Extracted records
····················
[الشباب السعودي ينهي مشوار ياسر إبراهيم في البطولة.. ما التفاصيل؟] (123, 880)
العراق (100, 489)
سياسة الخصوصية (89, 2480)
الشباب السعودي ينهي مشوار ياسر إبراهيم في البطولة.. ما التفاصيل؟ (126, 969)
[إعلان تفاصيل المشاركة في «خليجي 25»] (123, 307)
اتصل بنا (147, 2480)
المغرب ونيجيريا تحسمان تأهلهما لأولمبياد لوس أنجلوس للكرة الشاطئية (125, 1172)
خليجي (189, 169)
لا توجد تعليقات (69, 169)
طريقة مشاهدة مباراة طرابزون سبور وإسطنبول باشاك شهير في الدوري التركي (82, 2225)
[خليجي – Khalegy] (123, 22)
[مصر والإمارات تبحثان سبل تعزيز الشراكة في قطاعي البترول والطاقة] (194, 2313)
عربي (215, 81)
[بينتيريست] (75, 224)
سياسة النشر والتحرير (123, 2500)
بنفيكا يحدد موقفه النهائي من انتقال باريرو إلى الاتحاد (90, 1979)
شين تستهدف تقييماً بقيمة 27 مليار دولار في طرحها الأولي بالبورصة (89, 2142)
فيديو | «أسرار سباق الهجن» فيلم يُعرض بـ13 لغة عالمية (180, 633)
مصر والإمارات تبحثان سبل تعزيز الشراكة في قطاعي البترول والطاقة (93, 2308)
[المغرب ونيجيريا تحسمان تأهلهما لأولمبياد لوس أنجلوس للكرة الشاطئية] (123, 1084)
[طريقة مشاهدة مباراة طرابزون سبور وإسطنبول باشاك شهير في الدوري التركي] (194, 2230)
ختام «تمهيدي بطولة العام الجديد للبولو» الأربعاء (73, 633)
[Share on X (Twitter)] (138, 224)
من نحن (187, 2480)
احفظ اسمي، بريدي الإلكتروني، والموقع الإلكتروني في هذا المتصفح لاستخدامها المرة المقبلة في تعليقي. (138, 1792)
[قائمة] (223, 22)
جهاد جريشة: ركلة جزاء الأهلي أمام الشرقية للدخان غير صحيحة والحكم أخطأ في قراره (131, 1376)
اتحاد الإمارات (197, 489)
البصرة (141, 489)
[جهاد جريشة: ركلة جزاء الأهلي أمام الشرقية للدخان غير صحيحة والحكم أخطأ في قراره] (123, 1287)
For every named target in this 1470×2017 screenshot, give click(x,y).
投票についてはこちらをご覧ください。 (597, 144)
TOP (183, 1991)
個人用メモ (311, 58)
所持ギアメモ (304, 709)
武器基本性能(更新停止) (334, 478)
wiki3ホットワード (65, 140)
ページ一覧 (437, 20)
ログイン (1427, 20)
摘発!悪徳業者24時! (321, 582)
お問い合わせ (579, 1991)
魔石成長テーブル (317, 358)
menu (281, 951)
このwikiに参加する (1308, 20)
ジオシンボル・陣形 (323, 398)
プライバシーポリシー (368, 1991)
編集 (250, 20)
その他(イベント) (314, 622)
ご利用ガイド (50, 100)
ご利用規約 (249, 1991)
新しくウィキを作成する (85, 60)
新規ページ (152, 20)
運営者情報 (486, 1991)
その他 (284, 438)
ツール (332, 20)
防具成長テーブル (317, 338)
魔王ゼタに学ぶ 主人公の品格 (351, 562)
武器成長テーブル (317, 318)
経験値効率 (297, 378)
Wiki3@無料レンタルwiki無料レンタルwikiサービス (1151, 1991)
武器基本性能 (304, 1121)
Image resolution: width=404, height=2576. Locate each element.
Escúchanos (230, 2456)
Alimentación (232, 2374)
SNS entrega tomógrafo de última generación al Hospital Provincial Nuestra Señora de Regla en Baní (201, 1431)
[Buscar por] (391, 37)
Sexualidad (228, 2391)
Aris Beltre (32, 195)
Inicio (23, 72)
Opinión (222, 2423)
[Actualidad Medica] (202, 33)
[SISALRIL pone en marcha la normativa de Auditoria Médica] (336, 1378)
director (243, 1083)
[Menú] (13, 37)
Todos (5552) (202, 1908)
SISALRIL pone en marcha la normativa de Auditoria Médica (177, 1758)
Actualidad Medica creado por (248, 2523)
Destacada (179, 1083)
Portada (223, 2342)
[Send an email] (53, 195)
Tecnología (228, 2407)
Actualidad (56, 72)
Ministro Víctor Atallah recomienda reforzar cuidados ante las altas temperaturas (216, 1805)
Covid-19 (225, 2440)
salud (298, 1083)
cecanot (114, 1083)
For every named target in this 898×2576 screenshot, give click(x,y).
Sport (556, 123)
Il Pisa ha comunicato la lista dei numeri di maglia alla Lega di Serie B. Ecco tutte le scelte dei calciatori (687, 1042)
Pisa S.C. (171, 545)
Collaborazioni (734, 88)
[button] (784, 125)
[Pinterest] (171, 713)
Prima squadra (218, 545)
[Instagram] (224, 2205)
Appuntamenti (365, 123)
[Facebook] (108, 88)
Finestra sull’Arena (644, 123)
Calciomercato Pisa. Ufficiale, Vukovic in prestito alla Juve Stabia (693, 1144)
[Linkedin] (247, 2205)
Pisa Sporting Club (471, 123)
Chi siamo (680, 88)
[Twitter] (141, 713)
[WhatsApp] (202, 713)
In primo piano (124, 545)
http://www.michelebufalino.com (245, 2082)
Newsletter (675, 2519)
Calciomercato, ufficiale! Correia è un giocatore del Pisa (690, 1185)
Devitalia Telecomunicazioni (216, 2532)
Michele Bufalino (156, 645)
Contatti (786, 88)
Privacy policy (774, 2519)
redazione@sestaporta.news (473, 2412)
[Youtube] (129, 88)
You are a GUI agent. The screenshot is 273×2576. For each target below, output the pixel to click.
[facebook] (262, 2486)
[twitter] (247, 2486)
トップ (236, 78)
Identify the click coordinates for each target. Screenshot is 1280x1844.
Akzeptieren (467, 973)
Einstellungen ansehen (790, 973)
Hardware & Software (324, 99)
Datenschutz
····················
**Description of the task:** Starting at the line that has "الأربعاء (73, 633)" and ending at the line that has "البصرة (141, 489)", please write out the lines above exactly, leaving out all others.

**Your response:**
ختام «تمهيدي بطولة العام الجديد للبولو» الأربعاء (73, 633)
[Share on X (Twitter)] (138, 224)
من نحن (187, 2480)
احفظ اسمي، بريدي الإلكتروني، والموقع الإلكتروني في هذا المتصفح لاستخدامها المرة المقبلة في تعليقي. (138, 1792)
[قائمة] (223, 22)
جهاد جريشة: ركلة جزاء الأهلي أمام الشرقية للدخان غير صحيحة والحكم أخطأ في قراره (131, 1376)
اتحاد الإمارات (197, 489)
البصرة (141, 489)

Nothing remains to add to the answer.